**Required work**
Gather every line in the records below that contains the word "computer".

###

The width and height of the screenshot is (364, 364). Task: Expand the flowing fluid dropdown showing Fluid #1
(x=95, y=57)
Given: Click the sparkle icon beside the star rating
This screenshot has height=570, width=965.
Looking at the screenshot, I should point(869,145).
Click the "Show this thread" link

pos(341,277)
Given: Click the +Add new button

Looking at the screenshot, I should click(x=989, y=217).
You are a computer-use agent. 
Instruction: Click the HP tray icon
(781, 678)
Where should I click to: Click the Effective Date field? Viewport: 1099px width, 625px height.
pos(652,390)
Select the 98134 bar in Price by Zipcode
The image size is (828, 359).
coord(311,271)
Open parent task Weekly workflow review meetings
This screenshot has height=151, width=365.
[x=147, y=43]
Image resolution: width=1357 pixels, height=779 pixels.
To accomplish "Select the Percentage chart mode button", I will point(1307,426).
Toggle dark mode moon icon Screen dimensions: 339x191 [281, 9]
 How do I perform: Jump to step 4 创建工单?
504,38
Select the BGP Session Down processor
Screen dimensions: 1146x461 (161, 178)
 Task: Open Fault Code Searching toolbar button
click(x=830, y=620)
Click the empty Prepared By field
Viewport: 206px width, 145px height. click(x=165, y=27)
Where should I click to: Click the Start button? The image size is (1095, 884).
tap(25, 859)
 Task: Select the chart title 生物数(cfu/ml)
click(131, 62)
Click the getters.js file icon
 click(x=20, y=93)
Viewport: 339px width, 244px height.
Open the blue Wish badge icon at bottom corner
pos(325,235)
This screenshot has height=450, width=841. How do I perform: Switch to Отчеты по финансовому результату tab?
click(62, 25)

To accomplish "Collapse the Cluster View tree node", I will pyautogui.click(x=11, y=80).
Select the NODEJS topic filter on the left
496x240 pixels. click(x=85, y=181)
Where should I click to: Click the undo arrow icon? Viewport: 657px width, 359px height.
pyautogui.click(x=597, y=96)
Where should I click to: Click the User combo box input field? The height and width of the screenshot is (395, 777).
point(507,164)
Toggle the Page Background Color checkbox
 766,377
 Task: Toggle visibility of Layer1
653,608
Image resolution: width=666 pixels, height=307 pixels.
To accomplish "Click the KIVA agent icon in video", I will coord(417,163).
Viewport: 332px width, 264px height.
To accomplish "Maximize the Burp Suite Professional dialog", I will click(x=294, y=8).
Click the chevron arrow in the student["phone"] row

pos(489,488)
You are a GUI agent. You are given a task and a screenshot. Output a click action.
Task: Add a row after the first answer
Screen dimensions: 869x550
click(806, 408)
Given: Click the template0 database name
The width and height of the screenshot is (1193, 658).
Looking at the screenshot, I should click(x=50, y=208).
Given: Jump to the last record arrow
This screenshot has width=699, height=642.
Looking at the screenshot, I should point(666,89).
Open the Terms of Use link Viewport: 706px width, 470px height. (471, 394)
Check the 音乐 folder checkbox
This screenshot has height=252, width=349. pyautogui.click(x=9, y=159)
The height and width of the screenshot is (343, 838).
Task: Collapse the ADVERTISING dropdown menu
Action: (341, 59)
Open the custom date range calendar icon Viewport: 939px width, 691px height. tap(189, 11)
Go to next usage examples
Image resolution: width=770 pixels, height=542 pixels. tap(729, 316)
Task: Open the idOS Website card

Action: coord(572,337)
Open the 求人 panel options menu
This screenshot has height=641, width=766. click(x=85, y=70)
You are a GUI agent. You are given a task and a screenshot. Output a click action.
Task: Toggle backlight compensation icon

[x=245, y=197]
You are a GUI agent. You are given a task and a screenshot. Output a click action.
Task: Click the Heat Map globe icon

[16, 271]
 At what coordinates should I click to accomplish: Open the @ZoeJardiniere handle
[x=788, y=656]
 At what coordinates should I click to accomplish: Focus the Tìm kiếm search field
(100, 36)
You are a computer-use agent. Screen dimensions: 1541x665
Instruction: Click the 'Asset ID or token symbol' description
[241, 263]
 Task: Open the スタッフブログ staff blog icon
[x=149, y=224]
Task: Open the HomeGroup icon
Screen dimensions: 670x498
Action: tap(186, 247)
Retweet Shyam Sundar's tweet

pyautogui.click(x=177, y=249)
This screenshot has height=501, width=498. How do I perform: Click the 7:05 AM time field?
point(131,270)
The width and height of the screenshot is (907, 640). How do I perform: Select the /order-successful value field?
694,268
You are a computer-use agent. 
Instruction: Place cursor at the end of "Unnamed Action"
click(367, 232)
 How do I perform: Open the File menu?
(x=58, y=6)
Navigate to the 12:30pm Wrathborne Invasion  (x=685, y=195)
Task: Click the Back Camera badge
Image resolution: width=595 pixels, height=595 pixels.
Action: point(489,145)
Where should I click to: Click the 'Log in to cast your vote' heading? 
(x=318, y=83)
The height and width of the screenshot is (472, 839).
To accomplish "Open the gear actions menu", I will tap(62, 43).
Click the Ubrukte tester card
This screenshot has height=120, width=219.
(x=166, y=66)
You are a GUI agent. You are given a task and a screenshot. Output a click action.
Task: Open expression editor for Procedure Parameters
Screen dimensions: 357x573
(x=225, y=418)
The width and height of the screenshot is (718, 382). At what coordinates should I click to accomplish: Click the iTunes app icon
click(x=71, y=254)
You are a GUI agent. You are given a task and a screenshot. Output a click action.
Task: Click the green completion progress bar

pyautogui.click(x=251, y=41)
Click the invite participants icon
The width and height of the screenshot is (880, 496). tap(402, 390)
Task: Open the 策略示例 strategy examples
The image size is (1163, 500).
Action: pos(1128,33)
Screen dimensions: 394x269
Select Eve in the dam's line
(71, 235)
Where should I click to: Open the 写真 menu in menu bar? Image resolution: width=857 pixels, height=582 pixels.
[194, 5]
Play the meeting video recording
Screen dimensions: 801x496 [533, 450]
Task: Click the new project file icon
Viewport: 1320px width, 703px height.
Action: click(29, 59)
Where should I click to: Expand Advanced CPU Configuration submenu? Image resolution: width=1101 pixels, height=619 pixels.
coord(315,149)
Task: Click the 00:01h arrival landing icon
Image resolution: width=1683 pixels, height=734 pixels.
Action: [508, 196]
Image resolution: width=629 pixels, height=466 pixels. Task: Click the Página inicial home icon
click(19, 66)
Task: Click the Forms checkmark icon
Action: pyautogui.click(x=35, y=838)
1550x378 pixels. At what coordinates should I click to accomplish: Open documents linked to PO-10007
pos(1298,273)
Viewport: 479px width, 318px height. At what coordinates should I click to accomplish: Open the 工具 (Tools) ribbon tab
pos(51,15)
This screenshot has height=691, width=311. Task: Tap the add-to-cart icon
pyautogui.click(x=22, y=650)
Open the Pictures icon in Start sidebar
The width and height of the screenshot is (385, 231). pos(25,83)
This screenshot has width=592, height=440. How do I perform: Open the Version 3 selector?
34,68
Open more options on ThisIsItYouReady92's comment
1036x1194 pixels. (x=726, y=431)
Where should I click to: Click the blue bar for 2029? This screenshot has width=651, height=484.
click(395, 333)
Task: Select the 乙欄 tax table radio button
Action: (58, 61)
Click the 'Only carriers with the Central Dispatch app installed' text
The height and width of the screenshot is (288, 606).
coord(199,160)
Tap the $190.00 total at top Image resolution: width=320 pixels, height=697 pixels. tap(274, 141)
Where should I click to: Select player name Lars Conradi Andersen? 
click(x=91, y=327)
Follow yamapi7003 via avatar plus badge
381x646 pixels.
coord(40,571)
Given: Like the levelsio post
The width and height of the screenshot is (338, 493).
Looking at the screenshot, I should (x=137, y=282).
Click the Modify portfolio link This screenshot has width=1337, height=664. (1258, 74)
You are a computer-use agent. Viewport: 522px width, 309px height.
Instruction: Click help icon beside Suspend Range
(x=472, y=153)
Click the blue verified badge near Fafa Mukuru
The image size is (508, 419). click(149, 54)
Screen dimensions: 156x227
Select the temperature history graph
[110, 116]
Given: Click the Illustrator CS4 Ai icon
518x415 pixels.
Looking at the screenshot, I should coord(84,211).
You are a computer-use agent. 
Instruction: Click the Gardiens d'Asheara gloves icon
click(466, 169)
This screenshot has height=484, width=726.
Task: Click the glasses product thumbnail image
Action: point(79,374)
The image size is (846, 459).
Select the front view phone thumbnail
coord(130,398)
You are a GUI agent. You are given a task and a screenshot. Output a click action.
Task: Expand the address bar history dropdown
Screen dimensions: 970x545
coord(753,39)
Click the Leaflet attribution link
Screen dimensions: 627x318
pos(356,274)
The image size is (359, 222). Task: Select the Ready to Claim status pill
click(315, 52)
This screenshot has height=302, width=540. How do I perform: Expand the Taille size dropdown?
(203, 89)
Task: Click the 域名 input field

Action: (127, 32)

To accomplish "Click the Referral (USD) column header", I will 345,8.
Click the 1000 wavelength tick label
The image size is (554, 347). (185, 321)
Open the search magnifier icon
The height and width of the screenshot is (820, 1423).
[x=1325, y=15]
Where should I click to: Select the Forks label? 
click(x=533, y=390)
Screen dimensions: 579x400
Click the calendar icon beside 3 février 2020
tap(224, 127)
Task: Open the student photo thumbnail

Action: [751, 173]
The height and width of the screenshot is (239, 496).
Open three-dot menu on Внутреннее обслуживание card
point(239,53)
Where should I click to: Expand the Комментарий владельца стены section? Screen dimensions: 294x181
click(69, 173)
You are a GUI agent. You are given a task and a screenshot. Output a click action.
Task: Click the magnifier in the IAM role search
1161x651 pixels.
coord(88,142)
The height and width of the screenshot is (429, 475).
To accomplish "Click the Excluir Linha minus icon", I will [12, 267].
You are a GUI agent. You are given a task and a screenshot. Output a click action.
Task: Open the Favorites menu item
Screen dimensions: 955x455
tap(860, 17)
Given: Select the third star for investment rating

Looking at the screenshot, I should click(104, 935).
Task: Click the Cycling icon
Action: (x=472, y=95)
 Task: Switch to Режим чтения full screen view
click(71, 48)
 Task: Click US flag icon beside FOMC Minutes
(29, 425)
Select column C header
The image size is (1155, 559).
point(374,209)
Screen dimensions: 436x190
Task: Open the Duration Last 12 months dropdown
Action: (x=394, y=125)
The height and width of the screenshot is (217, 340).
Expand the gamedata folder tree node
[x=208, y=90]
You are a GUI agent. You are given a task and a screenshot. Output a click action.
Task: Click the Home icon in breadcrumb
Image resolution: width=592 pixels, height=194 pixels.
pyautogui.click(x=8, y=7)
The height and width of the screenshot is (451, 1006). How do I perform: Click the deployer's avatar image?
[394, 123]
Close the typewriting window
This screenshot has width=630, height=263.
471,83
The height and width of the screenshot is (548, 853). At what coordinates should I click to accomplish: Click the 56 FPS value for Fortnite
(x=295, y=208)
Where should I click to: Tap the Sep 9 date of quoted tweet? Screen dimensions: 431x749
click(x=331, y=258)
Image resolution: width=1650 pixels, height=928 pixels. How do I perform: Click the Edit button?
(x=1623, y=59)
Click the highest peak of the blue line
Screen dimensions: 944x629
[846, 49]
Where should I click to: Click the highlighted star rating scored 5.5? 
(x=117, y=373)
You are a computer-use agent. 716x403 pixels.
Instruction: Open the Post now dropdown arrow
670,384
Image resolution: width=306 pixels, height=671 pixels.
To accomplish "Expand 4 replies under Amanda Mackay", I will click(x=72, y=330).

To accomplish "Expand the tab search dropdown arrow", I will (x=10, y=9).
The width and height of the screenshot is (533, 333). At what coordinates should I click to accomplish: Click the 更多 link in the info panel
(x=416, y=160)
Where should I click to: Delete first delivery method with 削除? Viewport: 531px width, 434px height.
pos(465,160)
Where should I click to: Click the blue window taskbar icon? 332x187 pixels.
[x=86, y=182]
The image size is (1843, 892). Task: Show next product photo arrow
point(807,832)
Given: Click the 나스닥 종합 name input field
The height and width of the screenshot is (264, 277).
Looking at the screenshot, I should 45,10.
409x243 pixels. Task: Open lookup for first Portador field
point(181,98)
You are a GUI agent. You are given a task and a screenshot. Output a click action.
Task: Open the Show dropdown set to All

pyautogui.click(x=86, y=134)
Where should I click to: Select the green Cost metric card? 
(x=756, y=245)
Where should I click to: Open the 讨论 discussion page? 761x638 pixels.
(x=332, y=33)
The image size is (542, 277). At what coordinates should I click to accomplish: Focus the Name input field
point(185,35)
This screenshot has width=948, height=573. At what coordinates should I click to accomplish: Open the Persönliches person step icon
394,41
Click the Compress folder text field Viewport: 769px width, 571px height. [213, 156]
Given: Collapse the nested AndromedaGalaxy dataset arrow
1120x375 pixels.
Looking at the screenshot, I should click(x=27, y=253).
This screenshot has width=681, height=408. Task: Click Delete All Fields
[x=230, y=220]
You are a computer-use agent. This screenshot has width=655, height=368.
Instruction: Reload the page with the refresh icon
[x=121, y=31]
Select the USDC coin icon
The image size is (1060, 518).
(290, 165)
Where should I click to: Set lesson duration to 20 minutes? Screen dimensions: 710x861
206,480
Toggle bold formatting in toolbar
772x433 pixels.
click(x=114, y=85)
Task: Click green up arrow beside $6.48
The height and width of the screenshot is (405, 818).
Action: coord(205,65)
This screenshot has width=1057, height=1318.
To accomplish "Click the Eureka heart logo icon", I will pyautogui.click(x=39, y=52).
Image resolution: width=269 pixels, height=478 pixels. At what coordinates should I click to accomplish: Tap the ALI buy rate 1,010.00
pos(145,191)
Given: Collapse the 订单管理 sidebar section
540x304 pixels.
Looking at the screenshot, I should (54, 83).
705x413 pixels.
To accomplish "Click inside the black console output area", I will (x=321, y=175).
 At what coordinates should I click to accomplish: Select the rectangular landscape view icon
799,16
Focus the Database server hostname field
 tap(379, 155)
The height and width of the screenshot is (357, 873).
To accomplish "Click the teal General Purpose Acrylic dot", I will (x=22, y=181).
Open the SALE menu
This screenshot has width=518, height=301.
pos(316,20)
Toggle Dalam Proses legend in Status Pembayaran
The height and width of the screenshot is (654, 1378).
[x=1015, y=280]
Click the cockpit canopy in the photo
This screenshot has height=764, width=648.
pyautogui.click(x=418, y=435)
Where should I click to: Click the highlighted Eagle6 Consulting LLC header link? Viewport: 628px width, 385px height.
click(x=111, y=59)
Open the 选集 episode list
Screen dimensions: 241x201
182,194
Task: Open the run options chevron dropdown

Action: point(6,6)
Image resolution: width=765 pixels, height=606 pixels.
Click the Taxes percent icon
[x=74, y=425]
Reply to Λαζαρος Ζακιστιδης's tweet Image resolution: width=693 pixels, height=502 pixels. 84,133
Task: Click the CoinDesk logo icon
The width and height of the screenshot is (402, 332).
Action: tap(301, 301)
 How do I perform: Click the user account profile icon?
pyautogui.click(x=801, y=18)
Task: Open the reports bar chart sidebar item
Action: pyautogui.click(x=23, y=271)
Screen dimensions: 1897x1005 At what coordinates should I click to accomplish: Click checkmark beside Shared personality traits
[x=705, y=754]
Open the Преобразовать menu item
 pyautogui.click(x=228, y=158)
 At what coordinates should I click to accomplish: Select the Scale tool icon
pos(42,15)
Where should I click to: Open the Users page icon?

###

**Completed exercise**
You are a computer-use agent. 
You are a computer-use agent. Screen dimensions: 1541x665
You are a computer-use agent. 
You are a computer-use agent. Viewport: 522px width, 309px height.
You are a computer-use agent. 
You are a computer-use agent. 716x403 pixels.
You are a computer-use agent. This screenshot has width=655, height=368.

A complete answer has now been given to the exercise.